Quick-thinking driver stepped on the gas and saved many lives from the terrorist attack

The uniformed man, one of the three terrorists who struck at Dinanagar, fired a volley of bullets at the bus wounding two.

Quick-thinking driver stepped on the gas and saved many lives from the terrorist attack
CHANDIGARH: It was Monday daybreak and 47-yearold Punjab Roadways driver Nanak Chand Sharma had 80 passengers on board his Pathankot-Chandigarh bus.

At 5.35 am, a man in Army fatigues, his face hidden behind a cloth signalled him to halt. Sharma sensed something amiss and stepped on the gas. The uniformed man, one of the three terrorists who struck at Dinanagar, fired a volley of bullets at the bus wounding two.

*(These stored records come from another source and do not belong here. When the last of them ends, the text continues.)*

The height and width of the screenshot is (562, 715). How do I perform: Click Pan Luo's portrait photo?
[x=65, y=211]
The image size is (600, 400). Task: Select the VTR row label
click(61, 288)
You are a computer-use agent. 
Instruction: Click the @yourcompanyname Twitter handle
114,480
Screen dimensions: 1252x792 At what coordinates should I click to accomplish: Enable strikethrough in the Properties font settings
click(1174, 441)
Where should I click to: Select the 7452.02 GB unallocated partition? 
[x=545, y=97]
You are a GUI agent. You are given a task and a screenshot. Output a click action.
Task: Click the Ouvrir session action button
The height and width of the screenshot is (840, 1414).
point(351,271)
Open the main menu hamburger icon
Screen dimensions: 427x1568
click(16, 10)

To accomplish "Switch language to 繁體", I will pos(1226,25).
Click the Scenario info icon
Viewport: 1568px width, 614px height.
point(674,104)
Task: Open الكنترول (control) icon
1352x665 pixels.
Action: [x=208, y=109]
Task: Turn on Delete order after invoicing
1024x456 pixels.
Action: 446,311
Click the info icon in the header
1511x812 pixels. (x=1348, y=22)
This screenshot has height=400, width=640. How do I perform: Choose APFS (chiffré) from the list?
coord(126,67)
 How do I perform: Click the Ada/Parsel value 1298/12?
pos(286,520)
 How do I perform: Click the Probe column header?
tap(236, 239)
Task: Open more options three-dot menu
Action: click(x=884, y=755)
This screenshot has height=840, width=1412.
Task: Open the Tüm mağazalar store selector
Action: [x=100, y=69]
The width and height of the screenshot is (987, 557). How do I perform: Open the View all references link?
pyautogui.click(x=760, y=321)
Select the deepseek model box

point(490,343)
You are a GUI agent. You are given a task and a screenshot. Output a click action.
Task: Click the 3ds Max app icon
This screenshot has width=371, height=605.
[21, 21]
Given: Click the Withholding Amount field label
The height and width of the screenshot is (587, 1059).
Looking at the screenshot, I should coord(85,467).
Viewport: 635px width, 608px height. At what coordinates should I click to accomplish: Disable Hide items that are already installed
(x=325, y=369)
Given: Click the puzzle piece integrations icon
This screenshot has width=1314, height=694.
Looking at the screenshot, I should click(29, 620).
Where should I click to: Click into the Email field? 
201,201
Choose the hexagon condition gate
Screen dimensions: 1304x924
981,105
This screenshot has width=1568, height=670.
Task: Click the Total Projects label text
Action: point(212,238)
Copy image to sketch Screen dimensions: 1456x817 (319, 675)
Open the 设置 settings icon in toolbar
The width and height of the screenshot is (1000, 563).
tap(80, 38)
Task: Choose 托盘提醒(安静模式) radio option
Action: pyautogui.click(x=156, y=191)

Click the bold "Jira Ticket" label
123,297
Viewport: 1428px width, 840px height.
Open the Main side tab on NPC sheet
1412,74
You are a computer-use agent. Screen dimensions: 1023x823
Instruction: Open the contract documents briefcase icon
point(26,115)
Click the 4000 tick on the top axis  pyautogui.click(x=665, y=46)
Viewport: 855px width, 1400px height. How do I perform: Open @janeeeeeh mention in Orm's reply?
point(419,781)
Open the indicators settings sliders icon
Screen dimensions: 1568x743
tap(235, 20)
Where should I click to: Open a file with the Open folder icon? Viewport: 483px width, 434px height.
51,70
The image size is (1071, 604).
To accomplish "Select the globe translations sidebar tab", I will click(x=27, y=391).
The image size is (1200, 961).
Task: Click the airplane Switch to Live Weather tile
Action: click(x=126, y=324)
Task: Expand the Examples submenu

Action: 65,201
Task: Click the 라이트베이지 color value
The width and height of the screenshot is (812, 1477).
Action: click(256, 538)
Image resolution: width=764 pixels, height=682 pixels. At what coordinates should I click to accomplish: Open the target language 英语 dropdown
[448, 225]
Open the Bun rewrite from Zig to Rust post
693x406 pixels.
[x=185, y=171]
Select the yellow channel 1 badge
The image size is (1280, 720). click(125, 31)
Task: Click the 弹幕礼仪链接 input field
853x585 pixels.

"Hearing the gunshots, I accelerated, and didn't stop till I reached Gurdaspur Civil Hospital where the injured were administered treatment. Had I stopped, all of us would be dead by now. They had automatic weapons. The other terrorists could have been hiding nearby and might have come out and fired. I didn't look back," he recalled.



"Everything happened in a flash. When death stares you in the face, survival instinct takes over. Thankfully everyone on the bus is safe," he said.

"It's my duty to keep the passengers safe. I've been driving for five years on this route," Sharma, a resident of a small village in Pathankot bordering J&K said. Sharma will be honoured by the state government for saving passengers from the terrorist attack.